14 September 2008

Menjadi Santri karena Cak Nur




TIGA tahun aku menempuh pendidikan di SMA Muhammadiyah I Yogyakarta. Di sekolah inilah aku berkenalan dengan dasar-dasar pendidikan agama Islam secara luas dan komprehensif. Bahkan sebagian besar materi pelajaran agama Islam itu belum pernah kudengar sama sekali tatkala masih duduk di SD maupun SMP. Maklum, SD dan SMP kutempuh di sekolah negeri dengan jam pelajaran agama yang minim, hanya sekitar 2 jam seminggu. Sementara kegiatan pelajaran agama ekstra, seperti aktivitas unit kerohanian Islam (Rohis), belum dikenal di sekolahku waktu itu.

 

Maka, aku merasa berutang budi sangat banyak kepada sekolah Muhammadiyah yang sangat kucintai ini. Jasa-jasanya untuk memperkenalkanku kepada ajaran Islam secara lebih mendalam dan luas sangatlah besar. Aku yang awalnya hanya anak desa abangan, yang untuk salat wajib lima waktu saja belum lancar, oleh sekolah ini di-up grade menjadi tidak saja bisa menjalankan ritual Islam yang wajib maupun sunah, tapi juga menjadi mengerti dinamika sejarah Islam sejak zaman Nabi hingga gerakan reformasi Islam modern yang antara lain mendorong lahirnya Muhammadiyah.


Dalam seminggu ada sekitar 10 jam pelajaran agama yang diajarkan di sekolah Islam terfavorit di kota Yogya ini. Mata pelajarannya antara lain Tauhid (keimanan), Akhlak (budi pekerti), Al Quran (baca tulis, hafalan, terjemah), Tarikh (sejarah Islam), Fikih (hukum Islam), Bahasa Arab, dan Kemuhammadiyahan. Secara umum nilai agamaku di atas rata-rata, kecuali baca tulis Al Quran dan bahasa Arab yang agak lemah. Dalam pelajaran Kemuhammadiyahan, aku malah meraih nilai ujian akhir 8, jauh meninggalkan teman-temanku yang secara zahir mungkin lebih Muhammadiyah atau mengklaim lebih Muhammadiyah.

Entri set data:
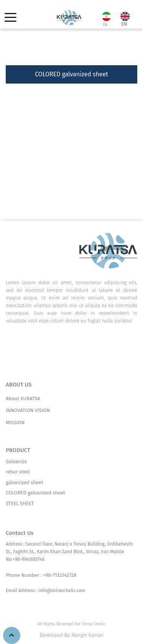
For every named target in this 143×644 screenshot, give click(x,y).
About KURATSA (23, 398)
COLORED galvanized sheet (35, 493)
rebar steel (18, 472)
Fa (106, 19)
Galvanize (16, 461)
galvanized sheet (24, 482)
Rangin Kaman (88, 635)
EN (124, 20)
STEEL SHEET (20, 503)
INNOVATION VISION (28, 410)
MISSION (15, 422)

### LATIHAN:
Jawablah pertanyaan berikut berdasarkan teks halaman.
(a) Berapa lama jam pelajaran agama setiap minggu di SD dan SMP yang ditempuh penulis?
(b) Berapa jam pelajaran agama yang diajarkan dalam seminggu di SMA Muhammadiyah I Yogyakarta?
(c) Berapa nilai ujian akhir yang diraih penulis dalam pelajaran Kemuhammadiyahan?

### JAWABAN LATIHAN:
(a) Sekitar 2 jam seminggu.
(b) Sekitar 10 jam pelajaran.
(c) Nilai 8.